The middle class has been hammered in the last decade by rising costs for such things as education and healthcare, stagnant income and the tumultuous economy. At the same time, there is far too much money sloshing around in the political system. The situation has been made worse by the Citizens United decision and will probably be made worse yet by the case currently being considered in the Supreme Court. Mr. Himes said his efforts to fight this trend so far have come to naught. It will probably take a huge scandal to turn things around.

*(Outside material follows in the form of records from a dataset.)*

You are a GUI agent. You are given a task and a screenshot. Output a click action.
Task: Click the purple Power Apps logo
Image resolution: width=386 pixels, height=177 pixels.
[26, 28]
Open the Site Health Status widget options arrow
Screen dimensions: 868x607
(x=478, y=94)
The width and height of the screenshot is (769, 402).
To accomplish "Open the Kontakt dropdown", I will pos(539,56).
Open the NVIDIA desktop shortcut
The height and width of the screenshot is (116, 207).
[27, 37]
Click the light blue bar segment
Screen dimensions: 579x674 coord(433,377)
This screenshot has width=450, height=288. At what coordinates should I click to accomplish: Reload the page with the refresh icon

We cannot stop the banks from taking risks, but we cannot have them and other financial institutions putting the entire economy at risk and calling on the government to bail out the system. Glass Steagall limited bank risk, but we cannot simply return to Glass Steagall. AIG was an insurance company and Bear Stearns a brokerage firm. The financial system is far more complicated than it used to be.

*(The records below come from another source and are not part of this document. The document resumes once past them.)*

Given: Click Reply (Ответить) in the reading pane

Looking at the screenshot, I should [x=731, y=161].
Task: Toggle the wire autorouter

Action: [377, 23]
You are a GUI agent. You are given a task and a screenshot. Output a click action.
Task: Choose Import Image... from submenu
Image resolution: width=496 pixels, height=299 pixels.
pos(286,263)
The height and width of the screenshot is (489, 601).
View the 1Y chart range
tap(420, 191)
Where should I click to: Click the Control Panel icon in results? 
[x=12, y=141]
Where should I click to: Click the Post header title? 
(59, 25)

Many derivatives are necessary to, for example, lock in a cost of oil or allow a farmer to hedge against future price fluctuations. Others, such as the complex derivatives surrounding real estate investments, have caused great grief. Requiring trading on exchanges and through clearing houses can help, but there are cases where private banking transactions are helpful. It’s complex.
Intelligence services were granted great leeway after 9/11, too much leeway. There may be the occasional rogue agent, but most of the players are professional, hardworking people who respect the Constitution but have a serious job to do. We need to strike the right balance.
The annual deficits have come down significantly, but we do have large accumulated obligations. We want to reduce the deficits but not kill the economy. Mr. Himes says he is unlikely to introduce a bill to reduce entitlements, but he’ll support one.
He cannot say that banks that took over troubled financial institutions are being victimized unfairly by the government suing them for transgressions at these institutions prior to their being acquired. The buyers bought them after doing due diligence, estimating their exposure and agreeing on a price they could live with.
Mr. Himes is for responsible gun control. He is also for trade agreements, so long as issues such as protection of intellectual property (particularly in Asia), environmental issues and working conditions are dealt with appropriately.
The issue on food stamps is not whether to cut them back or not, but the size of the cutback, $5 billion (Democratic proposal) or $40 billion (Republican proposal). The cost of the food stamps program should come down as the economy recovers.